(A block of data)
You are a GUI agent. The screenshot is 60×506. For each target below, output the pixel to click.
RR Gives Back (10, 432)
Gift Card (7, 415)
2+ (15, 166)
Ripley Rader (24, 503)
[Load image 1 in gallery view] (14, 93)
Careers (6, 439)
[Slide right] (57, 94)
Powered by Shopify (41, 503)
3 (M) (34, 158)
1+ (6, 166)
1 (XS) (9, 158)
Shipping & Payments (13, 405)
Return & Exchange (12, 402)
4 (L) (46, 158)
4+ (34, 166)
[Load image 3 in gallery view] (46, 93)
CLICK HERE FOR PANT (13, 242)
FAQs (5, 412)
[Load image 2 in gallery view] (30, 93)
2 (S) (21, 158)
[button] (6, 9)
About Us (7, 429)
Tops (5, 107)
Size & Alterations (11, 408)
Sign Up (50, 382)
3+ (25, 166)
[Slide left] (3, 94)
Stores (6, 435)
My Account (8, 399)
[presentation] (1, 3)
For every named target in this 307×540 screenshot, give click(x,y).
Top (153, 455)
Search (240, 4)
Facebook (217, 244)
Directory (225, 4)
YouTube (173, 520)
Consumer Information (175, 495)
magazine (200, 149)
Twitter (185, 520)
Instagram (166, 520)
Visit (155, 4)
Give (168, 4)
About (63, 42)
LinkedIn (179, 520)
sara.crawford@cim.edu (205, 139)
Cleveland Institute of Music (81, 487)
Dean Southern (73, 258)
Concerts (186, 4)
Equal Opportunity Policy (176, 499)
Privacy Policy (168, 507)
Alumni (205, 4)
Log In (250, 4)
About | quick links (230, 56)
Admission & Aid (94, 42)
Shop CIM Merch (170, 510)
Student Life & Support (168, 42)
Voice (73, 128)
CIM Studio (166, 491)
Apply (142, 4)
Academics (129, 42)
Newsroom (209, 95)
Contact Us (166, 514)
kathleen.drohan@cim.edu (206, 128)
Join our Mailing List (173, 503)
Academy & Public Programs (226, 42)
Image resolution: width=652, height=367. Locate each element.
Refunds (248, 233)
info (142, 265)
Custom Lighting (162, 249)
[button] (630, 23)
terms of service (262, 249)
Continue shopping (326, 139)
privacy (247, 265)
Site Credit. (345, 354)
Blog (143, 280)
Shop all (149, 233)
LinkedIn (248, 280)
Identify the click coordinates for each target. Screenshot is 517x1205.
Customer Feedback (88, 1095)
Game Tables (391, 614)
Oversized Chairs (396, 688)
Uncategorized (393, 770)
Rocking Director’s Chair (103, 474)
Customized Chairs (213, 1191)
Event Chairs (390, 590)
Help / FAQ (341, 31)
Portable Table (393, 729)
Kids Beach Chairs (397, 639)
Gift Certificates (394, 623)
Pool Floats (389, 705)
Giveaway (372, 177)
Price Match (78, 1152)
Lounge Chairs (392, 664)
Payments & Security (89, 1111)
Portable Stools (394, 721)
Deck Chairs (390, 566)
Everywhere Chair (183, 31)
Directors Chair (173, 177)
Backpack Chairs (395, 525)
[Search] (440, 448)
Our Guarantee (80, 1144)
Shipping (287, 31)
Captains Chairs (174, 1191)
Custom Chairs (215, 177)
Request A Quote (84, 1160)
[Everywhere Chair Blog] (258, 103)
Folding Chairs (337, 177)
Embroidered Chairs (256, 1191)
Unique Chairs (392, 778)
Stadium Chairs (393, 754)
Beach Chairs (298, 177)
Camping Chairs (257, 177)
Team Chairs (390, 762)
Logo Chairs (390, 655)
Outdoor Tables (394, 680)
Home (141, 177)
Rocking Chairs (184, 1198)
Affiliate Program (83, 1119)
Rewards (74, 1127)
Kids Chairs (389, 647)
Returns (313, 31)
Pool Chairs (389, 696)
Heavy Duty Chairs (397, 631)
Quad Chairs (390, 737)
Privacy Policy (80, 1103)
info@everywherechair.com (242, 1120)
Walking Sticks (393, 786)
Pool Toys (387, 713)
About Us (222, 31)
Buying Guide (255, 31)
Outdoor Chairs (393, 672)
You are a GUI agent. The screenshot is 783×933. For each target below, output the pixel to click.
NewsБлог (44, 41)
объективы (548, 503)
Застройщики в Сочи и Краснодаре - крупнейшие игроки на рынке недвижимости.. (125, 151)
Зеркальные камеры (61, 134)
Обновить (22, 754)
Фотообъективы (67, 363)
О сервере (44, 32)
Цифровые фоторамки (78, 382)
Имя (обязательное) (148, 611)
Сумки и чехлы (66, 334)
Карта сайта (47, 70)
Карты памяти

* _Task brief_: Rewrite the lines from the one containing "kathleen.drohan@cim.edu (206, 128)" through the end of the entries, switching every "Pool" to "Swim" and keeping everything else the same.

* _Written solution_:
kathleen.drohan@cim.edu (206, 128)
Join our Mailing List (173, 503)
Academy & Public Programs (226, 42)
Image resolution: width=652, height=367. Locate each element.
Refunds (248, 233)
info (142, 265)
Custom Lighting (162, 249)
[button] (630, 23)
terms of service (262, 249)
Continue shopping (326, 139)
privacy (247, 265)
Site Credit. (345, 354)
Blog (143, 280)
Shop all (149, 233)
LinkedIn (248, 280)
Identify the click coordinates for each target. Screenshot is 517x1205.
Customer Feedback (88, 1095)
Game Tables (391, 614)
Oversized Chairs (396, 688)
Uncategorized (393, 770)
Rocking Director’s Chair (103, 474)
Customized Chairs (213, 1191)
Event Chairs (390, 590)
Help / FAQ (341, 31)
Portable Table (393, 729)
Kids Beach Chairs (397, 639)
Gift Certificates (394, 623)
Swim Floats (389, 705)
Giveaway (372, 177)
Price Match (78, 1152)
Lounge Chairs (392, 664)
Payments & Security (89, 1111)
Portable Stools (394, 721)
Deck Chairs (390, 566)
Everywhere Chair (183, 31)
Directors Chair (173, 177)
Backpack Chairs (395, 525)
[Search] (440, 448)
Our Guarantee (80, 1144)
Shipping (287, 31)
Captains Chairs (174, 1191)
Custom Chairs (215, 177)
Request A Quote (84, 1160)
[Everywhere Chair Blog] (258, 103)
Folding Chairs (337, 177)
Embroidered Chairs (256, 1191)
Unique Chairs (392, 778)
Stadium Chairs (393, 754)
Beach Chairs (298, 177)
Camping Chairs (257, 177)
Team Chairs (390, 762)
Logo Chairs (390, 655)
Outdoor Tables (394, 680)
Home (141, 177)
Rocking Chairs (184, 1198)
Affiliate Program (83, 1119)
Rewards (74, 1127)
Kids Chairs (389, 647)
Returns (313, 31)
Swim Chairs (389, 696)
Heavy Duty Chairs (397, 631)
Quad Chairs (390, 737)
Privacy Policy (80, 1103)
info@everywherechair.com (242, 1120)
Walking Sticks (393, 786)
Swim Toys (387, 713)
About Us (222, 31)
Buying Guide (255, 31)
Outdoor Chairs (393, 672)
You are a GUI agent. The screenshot is 783×933. For each target below, output the pixel to click.
NewsБлог (44, 41)
объективы (548, 503)
Застройщики в Сочи и Краснодаре - крупнейшие игроки на рынке недвижимости.. (125, 151)
Зеркальные камеры (61, 134)
Обновить (22, 754)
Фотообъективы (67, 363)
О сервере (44, 32)
Цифровые фоторамки (78, 382)
Имя (обязательное) (148, 611)
Сумки и чехлы (66, 334)
Карта сайта (47, 70)
Карты памяти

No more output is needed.